Bi-amorous came to mind at first. I was thinking about it but now I wonder. Bisexual is a word that is used to describe sexual orientation. Is that what you consider the words bisexual, heterosexual, and homosexual to describe? Sexual orientation? If not, from your perspective, what do you see them being used for? What would the new word you create describe about you? Sexual orientation or something else?
~Raven~
What I desire is a word that means "bi-amorous," but which rolls off the tongue better, and sounds better.
There are those who have more-or-less strictly sexual relationships with others, where the sexual encounter involves little intimacy of other kinds. These are often as brief as one night stands. Sometimes they last a little longer, but no love bond is formed in them. They are not truly "amorous"; they are not loving relationships, per se. These folks engage in sex as recreation.
Well, I'm not one of those people. I have to actually
like my partners, or I'm not going to get between the sheets (so to speak) with them. And if I like them, I'm going to want to stick around and get to know them in various dimentions of intimacy. That is what is meant by "amorous" -- for me. And the term "bisexuality" doesn't emphasize these other dimentions of intimacy. It leaves them out, altogether, while completely emphasizing the sex part of the whole spectrum of intimacy.

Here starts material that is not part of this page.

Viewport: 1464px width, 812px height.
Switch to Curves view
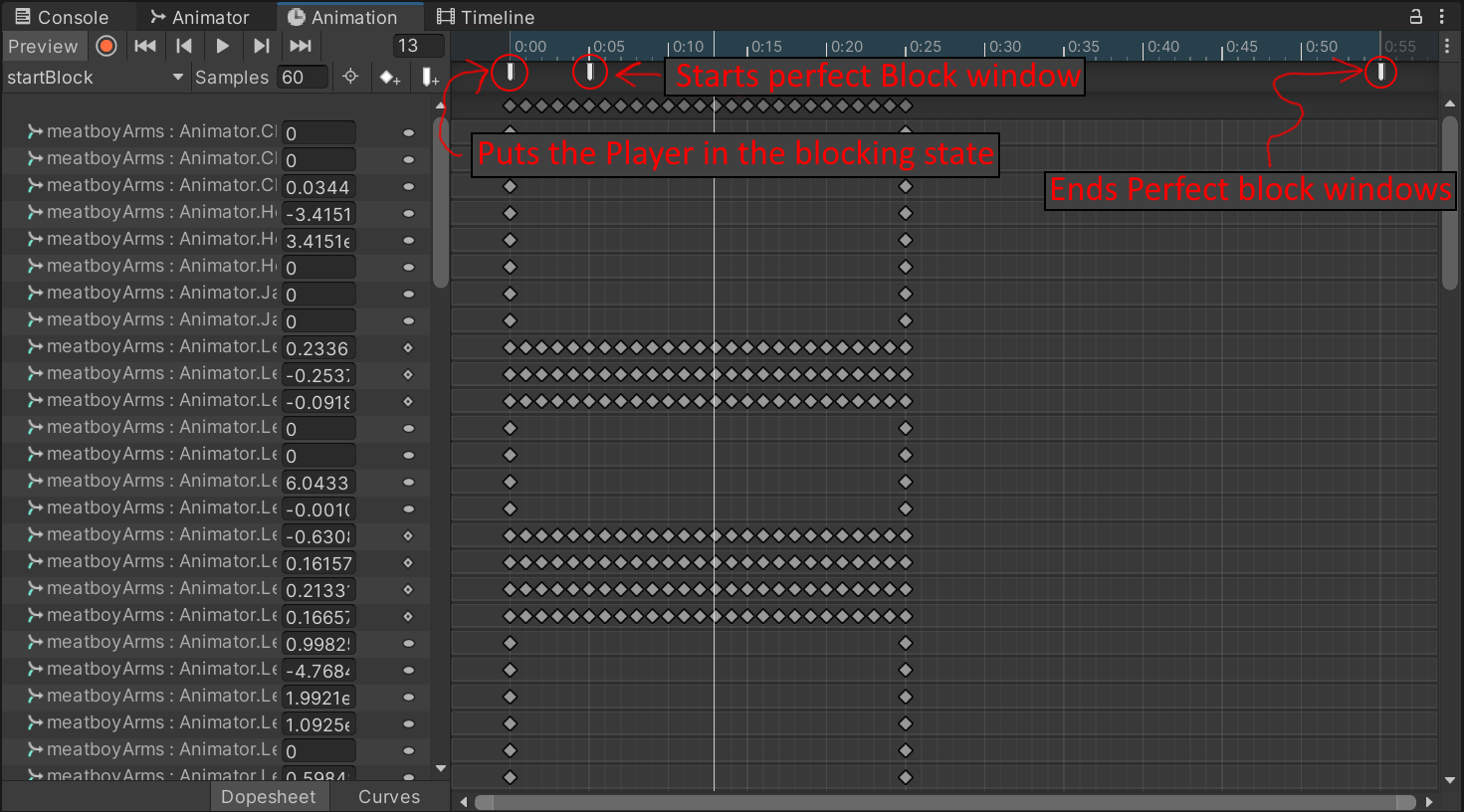[389, 797]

This might not matter to some people, but it matters to me in large part because when another approaches me with recreational sex on his/her mind, I might mistake that approach for amorous interest -- when in fact the same person may never like to talk with me, or see me again (after the casual, loveless, sex they want). And when I approach, I don't want to be confused for one who wants a one night stand. So why not have a word for the distinction? Bisexuals can very well be sexual with persons of either sex, but can they (or are they interested in) what may be called "full spectrum intimacy" (intimacy including physical/sexual/sensual but also emotional, intellectual, spiritual dimentions of our being? Are they interested in the heart as much as in the groin? If they are, and they are also attracted to both sexes in this way, then they are "bi-amorous". Not all bisexuals are "bi-amorous".
In this way, I am definitely not "bisexual" -- but I am definitely "bi-amorous".
I'm saying all of this because I've been hurt by people who wanted to be with me sexually, but who were not willing to be with me in a more rounded, whole way. I'm certain I'm not alone in this! Enough mixed signals, already. Let us have a verbal designation!
[This post is also a response to the post following the one in I quoted from.]